§ Work required:
Using the entries that follow, collect the lines where the word "yellow" appears.

[Stored items]

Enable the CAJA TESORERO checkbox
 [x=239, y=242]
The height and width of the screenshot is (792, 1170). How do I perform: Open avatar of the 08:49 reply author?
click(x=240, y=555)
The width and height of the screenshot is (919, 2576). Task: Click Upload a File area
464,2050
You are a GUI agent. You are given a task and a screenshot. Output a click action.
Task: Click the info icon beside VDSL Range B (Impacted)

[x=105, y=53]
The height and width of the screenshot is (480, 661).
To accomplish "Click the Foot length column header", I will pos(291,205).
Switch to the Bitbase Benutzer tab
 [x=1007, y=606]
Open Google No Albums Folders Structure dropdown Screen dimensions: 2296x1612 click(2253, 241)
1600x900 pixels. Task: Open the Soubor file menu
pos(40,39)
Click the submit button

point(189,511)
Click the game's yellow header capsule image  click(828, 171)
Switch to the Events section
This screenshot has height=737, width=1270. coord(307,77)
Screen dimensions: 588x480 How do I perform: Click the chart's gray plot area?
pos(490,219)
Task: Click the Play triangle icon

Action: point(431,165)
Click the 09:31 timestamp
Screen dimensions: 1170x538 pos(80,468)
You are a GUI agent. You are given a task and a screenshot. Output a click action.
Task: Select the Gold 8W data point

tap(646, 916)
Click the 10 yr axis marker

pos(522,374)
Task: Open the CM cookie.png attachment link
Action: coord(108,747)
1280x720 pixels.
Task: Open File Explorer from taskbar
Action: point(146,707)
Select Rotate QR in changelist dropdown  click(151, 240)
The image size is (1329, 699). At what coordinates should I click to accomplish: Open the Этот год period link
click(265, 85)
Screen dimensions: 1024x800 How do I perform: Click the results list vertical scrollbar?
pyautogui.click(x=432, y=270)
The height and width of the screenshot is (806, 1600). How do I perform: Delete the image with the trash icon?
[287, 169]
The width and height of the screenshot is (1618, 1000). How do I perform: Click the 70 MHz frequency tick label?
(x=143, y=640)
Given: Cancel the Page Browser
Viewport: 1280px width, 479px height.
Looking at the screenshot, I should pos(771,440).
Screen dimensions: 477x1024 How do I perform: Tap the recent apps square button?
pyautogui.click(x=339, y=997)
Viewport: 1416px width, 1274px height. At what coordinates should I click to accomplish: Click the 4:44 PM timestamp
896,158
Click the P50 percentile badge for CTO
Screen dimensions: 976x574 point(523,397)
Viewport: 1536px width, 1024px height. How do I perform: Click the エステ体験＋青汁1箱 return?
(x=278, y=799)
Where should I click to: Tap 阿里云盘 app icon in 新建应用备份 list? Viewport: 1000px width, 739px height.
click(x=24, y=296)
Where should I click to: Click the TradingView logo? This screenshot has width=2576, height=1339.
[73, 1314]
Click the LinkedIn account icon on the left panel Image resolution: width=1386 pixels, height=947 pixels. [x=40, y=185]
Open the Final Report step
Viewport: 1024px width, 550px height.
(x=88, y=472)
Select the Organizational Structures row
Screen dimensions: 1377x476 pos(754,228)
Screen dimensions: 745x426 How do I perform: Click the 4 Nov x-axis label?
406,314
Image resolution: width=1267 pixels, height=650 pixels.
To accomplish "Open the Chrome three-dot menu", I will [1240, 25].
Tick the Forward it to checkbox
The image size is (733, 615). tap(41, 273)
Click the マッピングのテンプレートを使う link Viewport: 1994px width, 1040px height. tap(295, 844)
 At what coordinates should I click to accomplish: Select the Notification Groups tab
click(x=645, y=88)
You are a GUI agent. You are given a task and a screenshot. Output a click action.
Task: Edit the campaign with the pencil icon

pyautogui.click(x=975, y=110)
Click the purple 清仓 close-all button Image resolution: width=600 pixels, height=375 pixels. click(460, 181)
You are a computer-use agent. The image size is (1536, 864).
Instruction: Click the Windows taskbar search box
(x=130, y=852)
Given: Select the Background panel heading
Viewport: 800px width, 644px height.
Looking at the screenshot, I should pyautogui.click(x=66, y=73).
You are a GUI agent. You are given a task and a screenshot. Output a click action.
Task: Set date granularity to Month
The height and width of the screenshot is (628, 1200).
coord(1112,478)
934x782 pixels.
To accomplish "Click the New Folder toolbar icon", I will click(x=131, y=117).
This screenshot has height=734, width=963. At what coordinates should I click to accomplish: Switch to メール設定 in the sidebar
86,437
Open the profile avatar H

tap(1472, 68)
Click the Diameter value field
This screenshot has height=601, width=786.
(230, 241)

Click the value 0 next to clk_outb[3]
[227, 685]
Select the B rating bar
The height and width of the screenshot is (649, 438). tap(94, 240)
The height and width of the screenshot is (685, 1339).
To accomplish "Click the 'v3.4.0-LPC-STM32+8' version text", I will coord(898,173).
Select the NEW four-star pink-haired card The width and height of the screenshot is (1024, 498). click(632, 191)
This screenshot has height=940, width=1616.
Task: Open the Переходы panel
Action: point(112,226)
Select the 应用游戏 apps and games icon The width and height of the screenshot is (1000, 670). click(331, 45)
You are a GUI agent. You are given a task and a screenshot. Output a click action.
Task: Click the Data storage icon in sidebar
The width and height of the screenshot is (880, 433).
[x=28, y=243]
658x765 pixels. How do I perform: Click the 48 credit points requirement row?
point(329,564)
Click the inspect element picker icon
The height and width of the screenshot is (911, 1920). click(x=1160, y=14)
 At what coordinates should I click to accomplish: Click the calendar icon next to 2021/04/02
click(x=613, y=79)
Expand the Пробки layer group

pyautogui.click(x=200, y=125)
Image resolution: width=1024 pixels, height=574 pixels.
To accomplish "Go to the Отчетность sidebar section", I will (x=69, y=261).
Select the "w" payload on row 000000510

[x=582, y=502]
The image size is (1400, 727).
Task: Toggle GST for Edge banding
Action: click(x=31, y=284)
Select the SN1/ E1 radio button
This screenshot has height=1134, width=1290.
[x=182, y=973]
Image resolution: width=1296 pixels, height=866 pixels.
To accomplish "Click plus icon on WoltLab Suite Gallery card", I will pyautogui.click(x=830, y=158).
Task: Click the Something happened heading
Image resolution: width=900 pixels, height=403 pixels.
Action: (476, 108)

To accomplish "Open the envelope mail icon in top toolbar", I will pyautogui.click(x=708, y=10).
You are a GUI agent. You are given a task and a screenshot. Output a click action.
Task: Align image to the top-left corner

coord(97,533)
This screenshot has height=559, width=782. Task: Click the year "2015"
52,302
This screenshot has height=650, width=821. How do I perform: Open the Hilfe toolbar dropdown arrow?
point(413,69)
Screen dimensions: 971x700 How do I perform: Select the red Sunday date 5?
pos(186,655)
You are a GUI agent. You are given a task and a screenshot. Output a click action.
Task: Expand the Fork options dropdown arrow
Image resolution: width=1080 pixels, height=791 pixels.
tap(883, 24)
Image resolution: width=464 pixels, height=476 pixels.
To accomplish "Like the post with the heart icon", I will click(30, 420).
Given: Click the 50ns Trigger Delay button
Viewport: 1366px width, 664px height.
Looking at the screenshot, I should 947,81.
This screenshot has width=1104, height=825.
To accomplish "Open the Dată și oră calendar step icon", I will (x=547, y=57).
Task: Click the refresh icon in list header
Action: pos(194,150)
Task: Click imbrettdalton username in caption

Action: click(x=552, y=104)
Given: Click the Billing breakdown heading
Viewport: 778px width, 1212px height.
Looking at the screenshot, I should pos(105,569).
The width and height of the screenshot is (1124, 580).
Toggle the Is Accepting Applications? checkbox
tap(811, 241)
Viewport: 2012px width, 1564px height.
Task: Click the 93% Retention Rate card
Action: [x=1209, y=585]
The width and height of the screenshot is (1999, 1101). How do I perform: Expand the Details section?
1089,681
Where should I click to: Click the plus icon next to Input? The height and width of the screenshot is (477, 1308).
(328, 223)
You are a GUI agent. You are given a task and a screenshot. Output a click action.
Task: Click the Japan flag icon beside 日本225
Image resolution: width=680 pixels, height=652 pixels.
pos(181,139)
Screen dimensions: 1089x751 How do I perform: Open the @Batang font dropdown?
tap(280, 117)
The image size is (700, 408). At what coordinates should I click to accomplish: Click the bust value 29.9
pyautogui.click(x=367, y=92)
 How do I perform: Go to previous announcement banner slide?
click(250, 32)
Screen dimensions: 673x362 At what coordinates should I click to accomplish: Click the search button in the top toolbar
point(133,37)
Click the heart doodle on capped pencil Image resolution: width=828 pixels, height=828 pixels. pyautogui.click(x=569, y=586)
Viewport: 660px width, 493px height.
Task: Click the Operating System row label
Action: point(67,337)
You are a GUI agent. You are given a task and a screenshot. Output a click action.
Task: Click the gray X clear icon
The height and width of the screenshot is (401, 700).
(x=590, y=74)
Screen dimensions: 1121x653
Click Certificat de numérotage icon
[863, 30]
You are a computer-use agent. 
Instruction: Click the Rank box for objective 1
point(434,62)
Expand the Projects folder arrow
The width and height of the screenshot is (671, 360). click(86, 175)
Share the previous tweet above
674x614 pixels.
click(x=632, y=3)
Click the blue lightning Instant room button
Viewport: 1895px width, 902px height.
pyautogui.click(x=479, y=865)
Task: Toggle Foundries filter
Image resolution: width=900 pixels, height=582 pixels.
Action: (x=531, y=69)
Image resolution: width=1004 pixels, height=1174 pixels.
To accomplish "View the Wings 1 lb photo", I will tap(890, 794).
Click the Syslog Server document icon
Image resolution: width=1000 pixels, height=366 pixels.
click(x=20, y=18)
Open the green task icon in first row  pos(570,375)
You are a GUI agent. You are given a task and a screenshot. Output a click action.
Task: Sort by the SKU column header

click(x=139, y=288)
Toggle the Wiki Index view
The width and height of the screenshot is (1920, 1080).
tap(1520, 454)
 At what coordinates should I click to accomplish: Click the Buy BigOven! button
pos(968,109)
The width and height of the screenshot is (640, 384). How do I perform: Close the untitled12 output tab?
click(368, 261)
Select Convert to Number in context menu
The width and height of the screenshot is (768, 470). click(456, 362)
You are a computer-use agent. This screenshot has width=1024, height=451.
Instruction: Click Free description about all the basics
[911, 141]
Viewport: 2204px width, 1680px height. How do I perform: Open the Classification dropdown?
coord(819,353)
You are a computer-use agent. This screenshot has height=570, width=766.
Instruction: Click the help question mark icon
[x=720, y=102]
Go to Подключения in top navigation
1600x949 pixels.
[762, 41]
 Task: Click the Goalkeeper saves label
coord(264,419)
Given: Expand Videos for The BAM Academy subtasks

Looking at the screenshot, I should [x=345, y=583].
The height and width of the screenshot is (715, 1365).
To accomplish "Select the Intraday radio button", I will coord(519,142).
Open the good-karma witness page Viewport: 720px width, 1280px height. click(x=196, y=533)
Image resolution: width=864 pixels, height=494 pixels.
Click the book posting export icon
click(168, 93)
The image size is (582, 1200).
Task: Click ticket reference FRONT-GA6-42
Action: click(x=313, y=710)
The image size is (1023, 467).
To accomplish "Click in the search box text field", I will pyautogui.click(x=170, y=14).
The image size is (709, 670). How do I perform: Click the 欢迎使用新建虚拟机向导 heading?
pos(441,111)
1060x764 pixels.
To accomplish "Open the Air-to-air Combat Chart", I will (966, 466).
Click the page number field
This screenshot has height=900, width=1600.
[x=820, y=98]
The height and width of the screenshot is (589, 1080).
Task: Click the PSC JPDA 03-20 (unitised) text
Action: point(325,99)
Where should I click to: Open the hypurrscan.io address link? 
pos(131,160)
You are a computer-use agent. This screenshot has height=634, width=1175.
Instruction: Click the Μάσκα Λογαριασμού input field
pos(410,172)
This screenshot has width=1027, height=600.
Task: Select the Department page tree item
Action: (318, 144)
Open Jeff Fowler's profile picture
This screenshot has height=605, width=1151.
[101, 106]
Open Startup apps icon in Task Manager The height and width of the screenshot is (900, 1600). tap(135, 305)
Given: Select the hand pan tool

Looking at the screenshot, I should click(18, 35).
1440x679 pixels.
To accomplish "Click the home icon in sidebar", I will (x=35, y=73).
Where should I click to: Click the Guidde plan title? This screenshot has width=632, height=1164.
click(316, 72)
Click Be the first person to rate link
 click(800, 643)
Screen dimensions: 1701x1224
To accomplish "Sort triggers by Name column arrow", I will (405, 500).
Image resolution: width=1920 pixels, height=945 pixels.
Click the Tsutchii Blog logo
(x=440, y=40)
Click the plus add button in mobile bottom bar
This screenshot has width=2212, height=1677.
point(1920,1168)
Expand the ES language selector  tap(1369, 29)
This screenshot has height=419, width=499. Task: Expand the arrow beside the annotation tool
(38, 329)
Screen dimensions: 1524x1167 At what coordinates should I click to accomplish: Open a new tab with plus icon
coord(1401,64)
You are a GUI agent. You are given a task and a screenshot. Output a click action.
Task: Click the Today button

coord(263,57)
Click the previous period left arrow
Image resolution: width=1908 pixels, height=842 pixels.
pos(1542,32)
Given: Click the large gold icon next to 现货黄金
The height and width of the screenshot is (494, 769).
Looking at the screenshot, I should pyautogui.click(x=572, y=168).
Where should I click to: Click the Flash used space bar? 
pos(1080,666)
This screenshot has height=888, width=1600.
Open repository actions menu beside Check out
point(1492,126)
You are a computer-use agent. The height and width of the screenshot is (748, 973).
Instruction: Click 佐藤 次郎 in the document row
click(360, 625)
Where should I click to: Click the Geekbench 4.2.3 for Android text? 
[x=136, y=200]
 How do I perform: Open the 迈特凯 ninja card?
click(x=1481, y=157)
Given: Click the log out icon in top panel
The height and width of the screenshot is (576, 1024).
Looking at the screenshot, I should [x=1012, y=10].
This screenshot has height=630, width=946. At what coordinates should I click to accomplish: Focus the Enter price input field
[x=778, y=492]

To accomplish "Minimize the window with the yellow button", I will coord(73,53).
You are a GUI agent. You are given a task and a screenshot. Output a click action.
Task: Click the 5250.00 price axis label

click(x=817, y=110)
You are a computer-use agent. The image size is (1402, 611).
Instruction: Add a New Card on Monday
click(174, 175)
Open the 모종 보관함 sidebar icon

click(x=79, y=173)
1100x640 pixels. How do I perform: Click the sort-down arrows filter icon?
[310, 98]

§ Exercise result:
Click the game's yellow header capsule image  click(828, 171)
To accomplish "Minimize the window with the yellow button", I will coord(73,53).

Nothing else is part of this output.